Repeat the lines below exactly as written, please, from the line with "The image size is (1500, 799)." to the line with "You are a computer-use agent. The width", both lines included, and no others.

━━ PROVIDED RECORDS

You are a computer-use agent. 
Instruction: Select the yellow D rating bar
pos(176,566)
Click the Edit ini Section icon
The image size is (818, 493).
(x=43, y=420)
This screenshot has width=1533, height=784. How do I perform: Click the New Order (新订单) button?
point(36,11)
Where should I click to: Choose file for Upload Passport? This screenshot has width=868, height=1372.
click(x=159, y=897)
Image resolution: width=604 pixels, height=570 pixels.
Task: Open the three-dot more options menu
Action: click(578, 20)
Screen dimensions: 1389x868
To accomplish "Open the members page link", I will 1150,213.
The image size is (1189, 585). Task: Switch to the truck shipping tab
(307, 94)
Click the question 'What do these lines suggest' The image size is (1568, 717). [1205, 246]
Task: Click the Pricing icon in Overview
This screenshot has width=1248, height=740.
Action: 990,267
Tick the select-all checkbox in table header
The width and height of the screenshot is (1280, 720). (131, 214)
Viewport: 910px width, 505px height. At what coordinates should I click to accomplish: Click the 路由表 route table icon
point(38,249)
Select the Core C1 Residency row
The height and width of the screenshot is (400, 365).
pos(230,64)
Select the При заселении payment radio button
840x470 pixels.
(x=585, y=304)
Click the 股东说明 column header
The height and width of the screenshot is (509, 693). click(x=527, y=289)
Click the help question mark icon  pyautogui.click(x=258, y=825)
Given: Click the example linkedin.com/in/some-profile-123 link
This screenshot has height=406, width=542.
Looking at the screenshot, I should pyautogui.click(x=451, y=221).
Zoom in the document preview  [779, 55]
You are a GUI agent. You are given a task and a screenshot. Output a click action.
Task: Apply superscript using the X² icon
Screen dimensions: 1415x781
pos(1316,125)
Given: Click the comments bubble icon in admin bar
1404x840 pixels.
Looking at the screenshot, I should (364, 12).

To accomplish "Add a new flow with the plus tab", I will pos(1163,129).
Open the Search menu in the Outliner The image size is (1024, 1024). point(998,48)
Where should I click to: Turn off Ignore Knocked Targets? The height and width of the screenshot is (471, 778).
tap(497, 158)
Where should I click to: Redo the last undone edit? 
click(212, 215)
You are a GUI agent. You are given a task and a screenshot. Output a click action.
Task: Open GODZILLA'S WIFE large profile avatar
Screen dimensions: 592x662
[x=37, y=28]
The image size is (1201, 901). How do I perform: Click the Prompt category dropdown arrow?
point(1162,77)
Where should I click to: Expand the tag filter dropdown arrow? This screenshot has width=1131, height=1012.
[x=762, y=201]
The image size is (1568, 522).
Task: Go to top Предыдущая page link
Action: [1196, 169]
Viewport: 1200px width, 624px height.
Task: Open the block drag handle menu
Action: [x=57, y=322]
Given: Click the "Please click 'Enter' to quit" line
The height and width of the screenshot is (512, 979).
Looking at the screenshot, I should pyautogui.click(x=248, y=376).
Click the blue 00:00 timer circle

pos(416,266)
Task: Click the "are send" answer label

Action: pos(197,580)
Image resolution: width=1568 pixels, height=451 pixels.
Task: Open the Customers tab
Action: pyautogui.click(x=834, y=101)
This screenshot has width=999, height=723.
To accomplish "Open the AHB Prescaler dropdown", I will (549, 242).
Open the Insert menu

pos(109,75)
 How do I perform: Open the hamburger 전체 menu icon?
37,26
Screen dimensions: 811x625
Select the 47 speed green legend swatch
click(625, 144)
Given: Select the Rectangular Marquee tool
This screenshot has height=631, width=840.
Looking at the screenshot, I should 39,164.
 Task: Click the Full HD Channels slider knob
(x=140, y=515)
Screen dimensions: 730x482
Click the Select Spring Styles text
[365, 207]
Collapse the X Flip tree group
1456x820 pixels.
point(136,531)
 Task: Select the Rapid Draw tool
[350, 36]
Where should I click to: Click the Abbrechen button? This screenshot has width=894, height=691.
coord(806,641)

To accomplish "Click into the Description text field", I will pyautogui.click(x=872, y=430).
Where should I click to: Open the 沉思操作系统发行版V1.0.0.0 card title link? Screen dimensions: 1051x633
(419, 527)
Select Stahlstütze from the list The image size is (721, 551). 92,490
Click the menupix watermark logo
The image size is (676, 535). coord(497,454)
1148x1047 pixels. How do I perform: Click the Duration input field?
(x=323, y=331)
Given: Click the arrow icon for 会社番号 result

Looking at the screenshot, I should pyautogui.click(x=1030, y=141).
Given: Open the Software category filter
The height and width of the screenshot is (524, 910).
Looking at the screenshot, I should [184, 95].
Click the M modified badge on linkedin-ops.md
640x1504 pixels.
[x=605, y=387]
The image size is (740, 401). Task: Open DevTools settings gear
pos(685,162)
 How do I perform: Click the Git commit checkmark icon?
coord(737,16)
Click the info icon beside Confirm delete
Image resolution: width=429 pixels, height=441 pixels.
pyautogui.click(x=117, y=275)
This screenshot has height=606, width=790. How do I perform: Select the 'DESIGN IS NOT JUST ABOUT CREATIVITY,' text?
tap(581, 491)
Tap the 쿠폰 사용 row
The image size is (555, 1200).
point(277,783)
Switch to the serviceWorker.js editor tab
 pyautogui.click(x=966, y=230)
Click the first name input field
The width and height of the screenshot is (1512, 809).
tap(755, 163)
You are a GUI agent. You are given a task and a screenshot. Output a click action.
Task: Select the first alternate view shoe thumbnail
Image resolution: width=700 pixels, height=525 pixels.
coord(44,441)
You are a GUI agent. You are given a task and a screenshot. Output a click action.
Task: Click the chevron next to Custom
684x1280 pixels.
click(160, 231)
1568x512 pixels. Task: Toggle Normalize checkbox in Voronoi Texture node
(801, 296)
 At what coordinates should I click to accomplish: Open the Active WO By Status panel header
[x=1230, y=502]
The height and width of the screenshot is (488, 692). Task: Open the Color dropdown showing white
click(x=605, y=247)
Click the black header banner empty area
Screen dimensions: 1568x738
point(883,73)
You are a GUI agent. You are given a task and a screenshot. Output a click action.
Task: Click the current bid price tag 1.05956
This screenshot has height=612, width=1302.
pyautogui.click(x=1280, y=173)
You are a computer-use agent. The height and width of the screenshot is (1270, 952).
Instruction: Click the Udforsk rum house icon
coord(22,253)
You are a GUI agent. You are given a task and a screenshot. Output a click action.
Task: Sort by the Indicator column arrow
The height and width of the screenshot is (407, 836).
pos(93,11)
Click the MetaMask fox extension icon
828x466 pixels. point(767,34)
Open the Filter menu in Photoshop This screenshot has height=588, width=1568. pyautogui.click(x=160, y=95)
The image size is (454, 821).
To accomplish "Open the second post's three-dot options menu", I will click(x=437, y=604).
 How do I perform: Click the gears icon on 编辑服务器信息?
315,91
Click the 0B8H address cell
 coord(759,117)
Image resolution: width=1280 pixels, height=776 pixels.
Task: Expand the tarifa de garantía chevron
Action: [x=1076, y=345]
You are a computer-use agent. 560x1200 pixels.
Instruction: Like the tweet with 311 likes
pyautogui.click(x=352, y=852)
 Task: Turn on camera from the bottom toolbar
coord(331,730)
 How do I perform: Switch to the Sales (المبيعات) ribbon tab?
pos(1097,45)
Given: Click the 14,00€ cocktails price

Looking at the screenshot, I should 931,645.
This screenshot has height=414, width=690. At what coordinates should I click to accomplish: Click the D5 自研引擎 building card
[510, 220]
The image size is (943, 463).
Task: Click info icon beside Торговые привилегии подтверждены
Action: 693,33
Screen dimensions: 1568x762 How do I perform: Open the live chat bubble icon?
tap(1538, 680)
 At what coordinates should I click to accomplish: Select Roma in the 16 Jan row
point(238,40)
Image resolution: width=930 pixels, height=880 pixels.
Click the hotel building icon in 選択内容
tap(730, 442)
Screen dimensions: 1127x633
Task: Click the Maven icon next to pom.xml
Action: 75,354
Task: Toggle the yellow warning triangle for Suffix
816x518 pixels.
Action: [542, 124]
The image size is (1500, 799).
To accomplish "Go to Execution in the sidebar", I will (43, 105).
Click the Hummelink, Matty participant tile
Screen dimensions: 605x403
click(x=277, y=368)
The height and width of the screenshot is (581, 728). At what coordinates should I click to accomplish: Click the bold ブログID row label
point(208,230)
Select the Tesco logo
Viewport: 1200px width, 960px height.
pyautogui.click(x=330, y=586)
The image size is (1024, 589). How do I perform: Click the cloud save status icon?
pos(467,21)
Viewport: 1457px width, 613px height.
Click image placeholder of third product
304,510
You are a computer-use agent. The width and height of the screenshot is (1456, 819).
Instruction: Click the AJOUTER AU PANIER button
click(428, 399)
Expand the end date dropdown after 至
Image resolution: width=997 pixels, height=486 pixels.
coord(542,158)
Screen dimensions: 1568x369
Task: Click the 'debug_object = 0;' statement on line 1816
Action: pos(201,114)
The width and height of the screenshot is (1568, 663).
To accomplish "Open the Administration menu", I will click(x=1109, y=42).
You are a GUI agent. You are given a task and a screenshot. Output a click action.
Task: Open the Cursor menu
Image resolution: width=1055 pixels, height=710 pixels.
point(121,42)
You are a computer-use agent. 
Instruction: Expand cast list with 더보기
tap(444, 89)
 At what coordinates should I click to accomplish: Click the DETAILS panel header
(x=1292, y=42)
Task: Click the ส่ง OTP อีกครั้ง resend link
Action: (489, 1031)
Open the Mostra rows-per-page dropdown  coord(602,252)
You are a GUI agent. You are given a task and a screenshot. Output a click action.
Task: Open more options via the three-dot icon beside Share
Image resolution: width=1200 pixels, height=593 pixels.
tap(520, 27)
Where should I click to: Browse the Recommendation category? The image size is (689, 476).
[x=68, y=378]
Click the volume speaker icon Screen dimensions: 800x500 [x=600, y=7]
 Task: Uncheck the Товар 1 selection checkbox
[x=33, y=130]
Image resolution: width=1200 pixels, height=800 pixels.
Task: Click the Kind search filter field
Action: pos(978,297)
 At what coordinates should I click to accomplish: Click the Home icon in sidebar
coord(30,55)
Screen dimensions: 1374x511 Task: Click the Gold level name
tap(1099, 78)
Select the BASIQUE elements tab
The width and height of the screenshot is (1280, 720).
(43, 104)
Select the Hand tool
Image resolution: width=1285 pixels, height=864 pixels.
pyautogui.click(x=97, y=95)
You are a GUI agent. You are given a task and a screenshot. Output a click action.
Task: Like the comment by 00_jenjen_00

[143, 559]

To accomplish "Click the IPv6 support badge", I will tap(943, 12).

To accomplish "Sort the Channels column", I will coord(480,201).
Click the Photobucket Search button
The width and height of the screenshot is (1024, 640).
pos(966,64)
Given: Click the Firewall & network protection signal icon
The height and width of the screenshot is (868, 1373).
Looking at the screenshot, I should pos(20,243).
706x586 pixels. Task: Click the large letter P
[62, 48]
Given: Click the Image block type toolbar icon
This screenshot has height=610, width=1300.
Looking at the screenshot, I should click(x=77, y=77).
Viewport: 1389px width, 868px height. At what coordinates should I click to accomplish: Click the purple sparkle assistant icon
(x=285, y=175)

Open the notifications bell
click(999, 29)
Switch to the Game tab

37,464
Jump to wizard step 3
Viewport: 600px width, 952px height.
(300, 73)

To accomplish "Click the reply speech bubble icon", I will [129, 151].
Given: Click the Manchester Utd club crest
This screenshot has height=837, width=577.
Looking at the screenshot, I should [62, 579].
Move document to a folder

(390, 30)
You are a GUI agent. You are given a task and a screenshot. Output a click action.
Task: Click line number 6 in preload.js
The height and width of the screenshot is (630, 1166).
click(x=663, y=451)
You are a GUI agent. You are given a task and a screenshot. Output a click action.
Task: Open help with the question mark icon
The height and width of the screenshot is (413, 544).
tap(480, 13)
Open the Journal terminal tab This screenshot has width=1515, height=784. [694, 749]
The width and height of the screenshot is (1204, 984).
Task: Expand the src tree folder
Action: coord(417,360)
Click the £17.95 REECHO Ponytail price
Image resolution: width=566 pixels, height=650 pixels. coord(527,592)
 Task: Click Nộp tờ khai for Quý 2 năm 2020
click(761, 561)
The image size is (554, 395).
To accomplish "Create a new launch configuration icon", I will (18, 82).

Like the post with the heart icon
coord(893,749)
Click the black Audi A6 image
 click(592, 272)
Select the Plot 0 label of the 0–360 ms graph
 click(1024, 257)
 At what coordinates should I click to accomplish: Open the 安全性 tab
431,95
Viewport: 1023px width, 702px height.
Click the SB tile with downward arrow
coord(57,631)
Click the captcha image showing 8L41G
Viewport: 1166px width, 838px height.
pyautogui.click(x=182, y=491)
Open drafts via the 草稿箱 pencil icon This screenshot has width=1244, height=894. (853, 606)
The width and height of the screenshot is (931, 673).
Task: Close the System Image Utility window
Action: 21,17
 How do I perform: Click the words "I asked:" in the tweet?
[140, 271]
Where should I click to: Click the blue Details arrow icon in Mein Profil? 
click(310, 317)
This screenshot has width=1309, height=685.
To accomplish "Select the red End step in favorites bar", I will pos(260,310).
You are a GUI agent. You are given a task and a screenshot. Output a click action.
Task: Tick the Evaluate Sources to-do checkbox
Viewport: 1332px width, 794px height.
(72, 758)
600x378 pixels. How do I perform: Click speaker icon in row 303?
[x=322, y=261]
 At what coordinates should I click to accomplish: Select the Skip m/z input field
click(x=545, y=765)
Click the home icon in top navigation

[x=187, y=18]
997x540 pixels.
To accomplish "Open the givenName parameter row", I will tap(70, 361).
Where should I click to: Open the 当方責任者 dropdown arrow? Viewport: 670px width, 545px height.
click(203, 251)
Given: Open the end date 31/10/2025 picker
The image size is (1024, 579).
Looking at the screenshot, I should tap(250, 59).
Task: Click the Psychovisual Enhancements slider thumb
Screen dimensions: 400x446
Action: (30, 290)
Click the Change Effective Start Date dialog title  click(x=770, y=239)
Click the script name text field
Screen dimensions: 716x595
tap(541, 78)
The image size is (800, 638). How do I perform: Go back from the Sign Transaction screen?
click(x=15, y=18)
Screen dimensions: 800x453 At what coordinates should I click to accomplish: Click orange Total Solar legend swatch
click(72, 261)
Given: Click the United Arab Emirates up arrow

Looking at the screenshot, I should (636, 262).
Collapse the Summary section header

━━━━

SOLUTION TO THIS PROBLEM:
The image size is (1500, 799).
To accomplish "Go to Execution in the sidebar", I will (43, 105).
Click the Hummelink, Matty participant tile
Screen dimensions: 605x403
click(x=277, y=368)
The height and width of the screenshot is (581, 728). At what coordinates should I click to accomplish: Click the bold ブログID row label
point(208,230)
Select the Tesco logo
Viewport: 1200px width, 960px height.
pyautogui.click(x=330, y=586)
The image size is (1024, 589). How do I perform: Click the cloud save status icon?
pos(467,21)
Viewport: 1457px width, 613px height.
Click image placeholder of third product
304,510
You are a computer-use agent. The width and height of the screenshot is (1456, 819).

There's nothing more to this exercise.